His son Numerian yielded to the superstitious fears of his soldiers, and withdrew within the Roman boundaries. On the retreat he was murdered by his father-in-law, who was also prætorian præfect, and who hoped to conceal the crime until he could reap the fruits of it. But the army discovered the death of their beloved emperor, and set up Diocletian, the captain of the bodyguards, to avenge and succeed him.
Carinus, meanwhile, reigning in the West, was dazzling the Roman world by expensive games, and insulting it by his profligacy. Hearing of the murder and usurpation, he marched with a large and well-disciplined army to meet Diocletian, and joined battle near Margus, in upper Mosia. The Western troops were victorious, but Carinus, while leading the pursuit, was slain by one of his own officers. His followers came to an agreement with those of Diocletian, who was universally hailed as emperor.
Coin of Diocletian, enlarged twice the size.
221. His accession began a new period in the empire, when the power of the sovereigns became more absolute, ceasing to be checked either by the lawful authority of the Senate or the insolence of the soldiers. During the ninety-two years which had elapsed since the death of Commodus, the legions had claimed the privilege, not only of raising to the imperial power whomsoever they might choose, but of removing the object of their choice whenever he ceased to content them. No general who desired to be emperor dared stint his donatives, or enforce the needful severity of discipline. But for the almost constant danger from barbarians without, the army, which was the real tyrant of the Roman world, might have already put an end to all order, peace, and civil government.

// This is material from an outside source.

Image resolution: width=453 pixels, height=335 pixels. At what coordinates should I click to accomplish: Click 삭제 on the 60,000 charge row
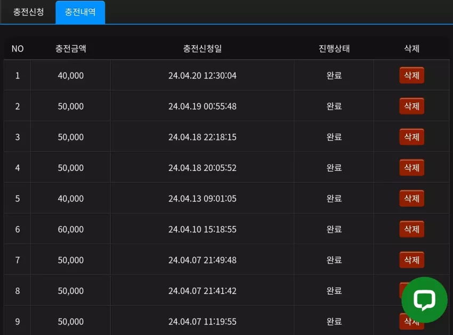[411, 230]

Pertinax (A. D. 193) is crowned and murdered by the prætorians, who then sell the throne to Julianus. Severus (A. D. 193-211) buys the adhesion of the guards, and having gained the imperial power, disarms and expels them. He enlarges his dominions by conquests both in the east and west. Caracalla murders his brother, and misgoverns the empire six years, A. D. 211-217. Macrinus (A. D. 217, 218) gains and loses his crown by violence. Elagabalus (A. D. 218–222) introduces Syrian manners and worship into Rome. He is succeeded by his cousin, Alexander Severus (A. D. 222-235), who gains a great victory over the new Persian empire of the Sassanidæ, but is afterward slain in Germany during a mutiny of his troops. Maximin (A. D. 235-238), a Thracian, is set up, and in three years put down, by his comrades in the army. The two Gordians reign less than a month, Pupienus and Balbinus about six weeks, when a younger Gordian (A. D. 238-244) is invested with the purple at the age of twelve. He loses his life through the arts of Philip the Arab, who becomes emperor, and celebrates, A. D. 248, the thousandth year of the existence of Rome. Decius, being sent to quell a revolt in Pannonia, is crowned by the soldiers, A. D. 249, and Philip is slain. Two great calamities mark the reign of Decius: a persecution of Christians and an incursion of Goths. Gallus (A. D. 251-253) is deposed by Æmilianus, who is soon superseded by Valerian (A. D. 251-260). The whole empire is overrun by Gothic and German invaders. Valerian, in his wars in the East, is captured, and spends the last seven years of his life at Sapor's court. "Thirty Tyrants" spring up in various parts of the empire. Gallienus reigns in Italy, first with his father. Valerian, and afterward alone, A. D. 251-268. He is slain through the management of a pretender, Aureolus, but is succeeded by Claudius (A. D. 268-270), who defeats the barbarians. Aurelian (A. D. 270–275) makes the Danube again the northern boundary of the empire; subdues Zenobia in the east and Tetricus in the west; is murdered on his way to Persia. Tacitus (A. D. 275, 276), being appointed by the Senate, reigns two hundred days. Florian, his brother, is deposed by his own troops. Probus (A. D. 276-282) restores security by a wise and energetic reign. Carus gains great victories in the East; but after his sudden death, his son Numerian abandons his conquests. Numerian is slain in the East, Carinus in the West, and Diocletian becomes emperor.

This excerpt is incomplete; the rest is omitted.